> _Study material_:
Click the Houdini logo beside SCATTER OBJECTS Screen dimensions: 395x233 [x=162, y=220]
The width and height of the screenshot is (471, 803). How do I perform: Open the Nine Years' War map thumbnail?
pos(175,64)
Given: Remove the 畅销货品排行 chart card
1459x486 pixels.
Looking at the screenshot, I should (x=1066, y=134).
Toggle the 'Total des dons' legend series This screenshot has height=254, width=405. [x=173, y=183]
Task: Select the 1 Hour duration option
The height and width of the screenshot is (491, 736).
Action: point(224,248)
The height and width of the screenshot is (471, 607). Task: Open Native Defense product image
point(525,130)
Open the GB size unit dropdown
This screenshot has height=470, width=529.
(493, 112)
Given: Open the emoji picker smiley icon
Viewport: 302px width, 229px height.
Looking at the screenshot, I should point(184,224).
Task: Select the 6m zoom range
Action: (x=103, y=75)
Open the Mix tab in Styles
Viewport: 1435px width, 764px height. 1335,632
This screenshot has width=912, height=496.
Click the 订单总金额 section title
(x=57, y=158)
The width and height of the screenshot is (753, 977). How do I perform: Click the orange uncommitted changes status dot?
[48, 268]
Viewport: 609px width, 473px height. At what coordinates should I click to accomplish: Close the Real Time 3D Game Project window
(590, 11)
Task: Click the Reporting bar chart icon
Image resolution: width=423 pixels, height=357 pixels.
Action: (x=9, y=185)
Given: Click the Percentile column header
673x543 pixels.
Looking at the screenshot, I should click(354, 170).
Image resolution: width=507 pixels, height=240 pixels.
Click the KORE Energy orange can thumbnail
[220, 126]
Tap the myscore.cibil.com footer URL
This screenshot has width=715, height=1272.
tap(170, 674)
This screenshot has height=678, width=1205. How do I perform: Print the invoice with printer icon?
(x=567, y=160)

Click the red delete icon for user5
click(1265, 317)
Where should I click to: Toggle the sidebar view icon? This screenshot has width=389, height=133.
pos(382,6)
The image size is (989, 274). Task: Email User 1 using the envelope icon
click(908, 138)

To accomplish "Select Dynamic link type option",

> _Task directions_: Retype the whole listing above, line for line and exactly.

> _Task output_:
Click the Houdini logo beside SCATTER OBJECTS Screen dimensions: 395x233 [x=162, y=220]
The width and height of the screenshot is (471, 803). How do I perform: Open the Nine Years' War map thumbnail?
pos(175,64)
Given: Remove the 畅销货品排行 chart card
1459x486 pixels.
Looking at the screenshot, I should (x=1066, y=134).
Toggle the 'Total des dons' legend series This screenshot has height=254, width=405. [x=173, y=183]
Task: Select the 1 Hour duration option
The height and width of the screenshot is (491, 736).
Action: point(224,248)
The height and width of the screenshot is (471, 607). Task: Open Native Defense product image
point(525,130)
Open the GB size unit dropdown
This screenshot has height=470, width=529.
(493, 112)
Given: Open the emoji picker smiley icon
Viewport: 302px width, 229px height.
Looking at the screenshot, I should point(184,224).
Task: Select the 6m zoom range
Action: (x=103, y=75)
Open the Mix tab in Styles
Viewport: 1435px width, 764px height. 1335,632
This screenshot has width=912, height=496.
Click the 订单总金额 section title
(x=57, y=158)
The width and height of the screenshot is (753, 977). How do I perform: Click the orange uncommitted changes status dot?
[48, 268]
Viewport: 609px width, 473px height. At what coordinates should I click to accomplish: Close the Real Time 3D Game Project window
(590, 11)
Task: Click the Reporting bar chart icon
Image resolution: width=423 pixels, height=357 pixels.
Action: (x=9, y=185)
Given: Click the Percentile column header
673x543 pixels.
Looking at the screenshot, I should click(354, 170).
Image resolution: width=507 pixels, height=240 pixels.
Click the KORE Energy orange can thumbnail
[220, 126]
Tap the myscore.cibil.com footer URL
This screenshot has width=715, height=1272.
tap(170, 674)
This screenshot has height=678, width=1205. How do I perform: Print the invoice with printer icon?
(x=567, y=160)

Click the red delete icon for user5
click(1265, 317)
Where should I click to: Toggle the sidebar view icon? This screenshot has width=389, height=133.
pos(382,6)
The image size is (989, 274). Task: Email User 1 using the envelope icon
click(908, 138)

To accomplish "Select Dynamic link type option",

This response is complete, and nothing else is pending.